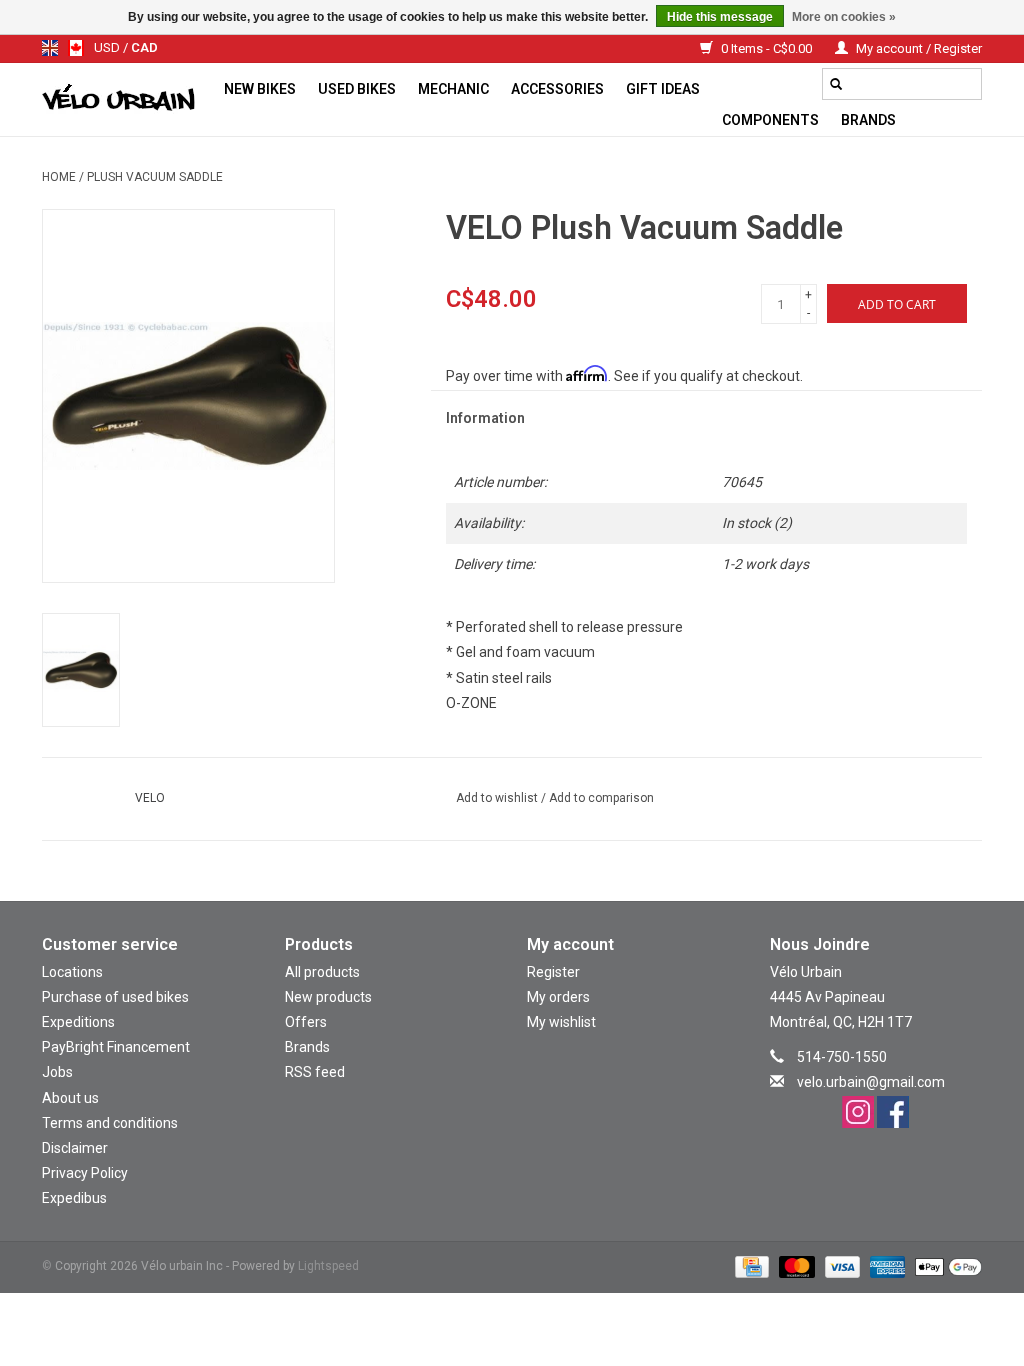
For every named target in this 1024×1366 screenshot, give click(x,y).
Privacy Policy (85, 1173)
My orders (558, 997)
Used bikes (357, 89)
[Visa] (840, 1267)
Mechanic (453, 89)
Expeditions (78, 1022)
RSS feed (315, 1072)
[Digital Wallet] (945, 1267)
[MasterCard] (794, 1267)
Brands (868, 120)
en (50, 48)
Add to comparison (601, 798)
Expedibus (74, 1198)
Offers (306, 1022)
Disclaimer (75, 1148)
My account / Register (917, 48)
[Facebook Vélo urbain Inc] (893, 1112)
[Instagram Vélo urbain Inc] (858, 1112)
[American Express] (885, 1267)
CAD (144, 47)
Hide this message (720, 17)
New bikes (260, 89)
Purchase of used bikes (115, 997)
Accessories (557, 89)
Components (770, 120)
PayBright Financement (116, 1047)
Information (485, 418)
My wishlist (561, 1022)
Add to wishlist (498, 798)
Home (59, 177)
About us (70, 1098)
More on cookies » (844, 17)
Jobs (57, 1072)
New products (328, 997)
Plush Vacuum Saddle (155, 177)
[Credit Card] (750, 1267)
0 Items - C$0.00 (766, 48)
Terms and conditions (110, 1123)
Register (553, 972)
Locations (72, 972)
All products (322, 972)
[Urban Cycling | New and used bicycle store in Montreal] (127, 100)
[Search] (836, 84)
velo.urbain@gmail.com (871, 1082)
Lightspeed (328, 1266)
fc (76, 48)
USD (108, 47)
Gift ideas (663, 89)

__________

**DESCRIPTION OF THE TASK:** Copy each entry exactly as written, and drop the pictures from the copy.

**RESPONSE:**
For every named target in this 1024×1366 screenshot, give click(x,y).
Privacy Policy (85, 1173)
My orders (558, 997)
Used bikes (357, 89)
[Visa] (840, 1267)
Mechanic (453, 89)
Expeditions (78, 1022)
RSS feed (315, 1072)
[Digital Wallet] (945, 1267)
[MasterCard] (794, 1267)
Brands (868, 120)
en (50, 48)
Add to comparison (601, 798)
Expedibus (74, 1198)
Offers (306, 1022)
Disclaimer (75, 1148)
My account / Register (917, 48)
[Facebook Vélo urbain Inc] (893, 1112)
[Instagram Vélo urbain Inc] (858, 1112)
[American Express] (885, 1267)
CAD (144, 47)
Hide this message (720, 17)
New bikes (260, 89)
Purchase of used bikes (115, 997)
Accessories (557, 89)
Components (770, 120)
PayBright Financement (116, 1047)
Information (485, 418)
My wishlist (561, 1022)
Add to wishlist (498, 798)
Home (59, 177)
About us (70, 1098)
More on cookies » (844, 17)
Jobs (57, 1072)
New products (328, 997)
Plush Vacuum Saddle (155, 177)
[Credit Card] (750, 1267)
0 Items - C$0.00 (766, 48)
Terms and conditions (110, 1123)
Register (553, 972)
Locations (72, 972)
All products (322, 972)
[Urban Cycling | New and used bicycle store in Montreal] (127, 100)
[Search] (836, 84)
velo.urbain@gmail.com (871, 1082)
Lightspeed (328, 1266)
fc (76, 48)
USD (108, 47)
Gift ideas (663, 89)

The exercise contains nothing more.